WHAT TO WORK ON >>
Every entry below should be restated word for word, except for its images.

THE INPUT >>
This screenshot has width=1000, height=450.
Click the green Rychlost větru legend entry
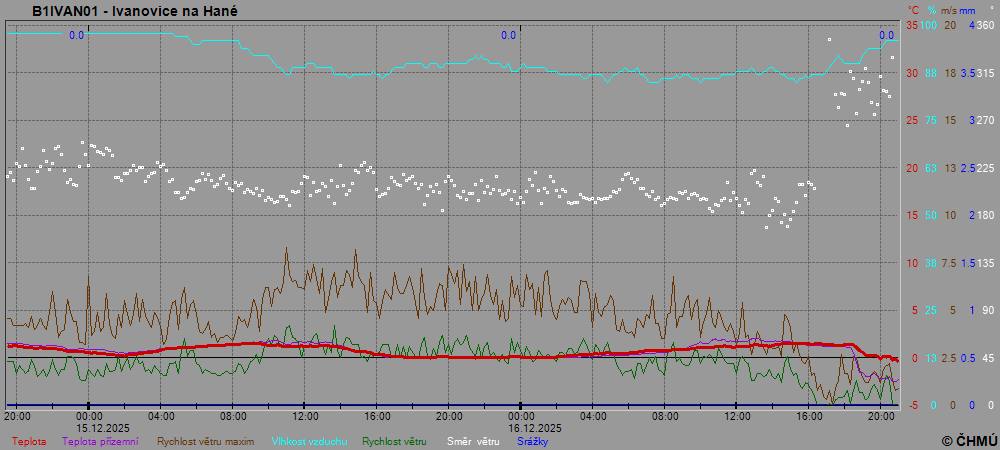394,441
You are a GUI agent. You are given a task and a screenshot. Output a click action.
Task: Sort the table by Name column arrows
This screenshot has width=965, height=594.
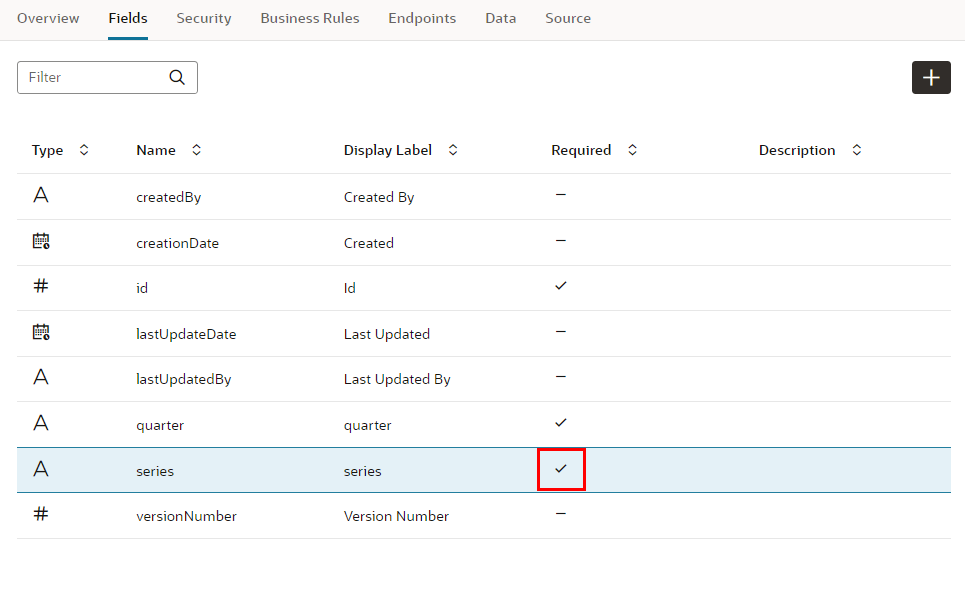pyautogui.click(x=196, y=150)
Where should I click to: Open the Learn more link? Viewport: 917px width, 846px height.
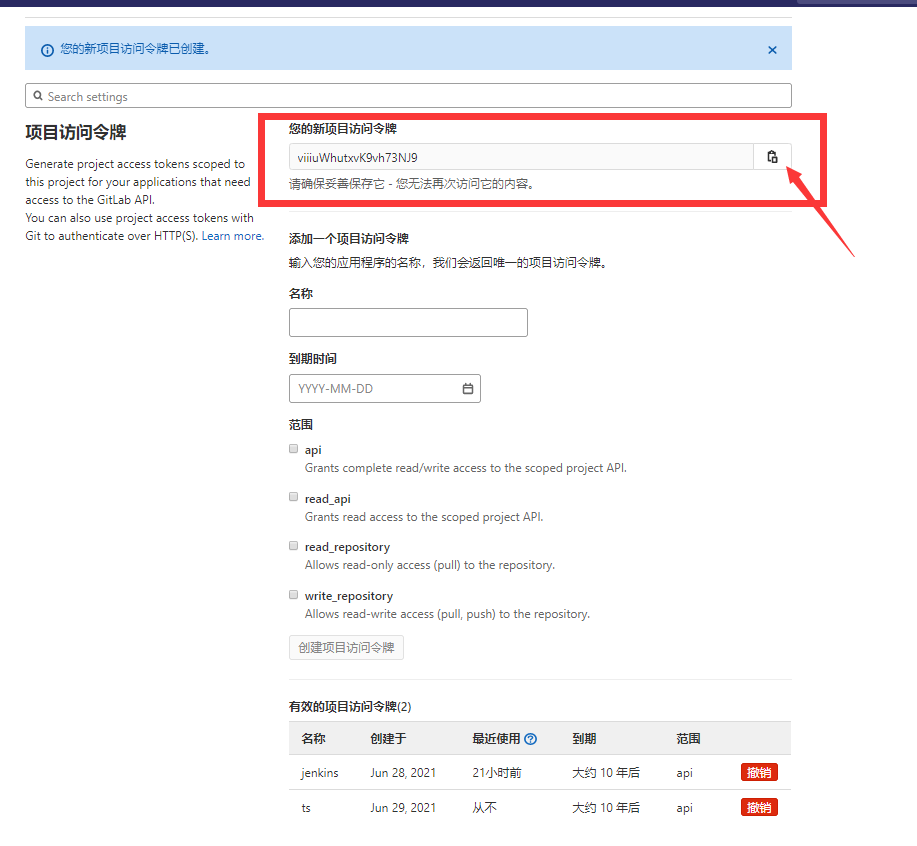pyautogui.click(x=231, y=235)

SOLUTION FOR THIS EXERCISE >>
This screenshot has width=1000, height=450.
Click the green Rychlost větru legend entry
394,441
You are a GUI agent. You are given a task and a screenshot. Output a click action.
Task: Sort the table by Name column arrows
This screenshot has width=965, height=594.
pyautogui.click(x=196, y=150)
Where should I click to: Open the Learn more link? Viewport: 917px width, 846px height.
pyautogui.click(x=231, y=235)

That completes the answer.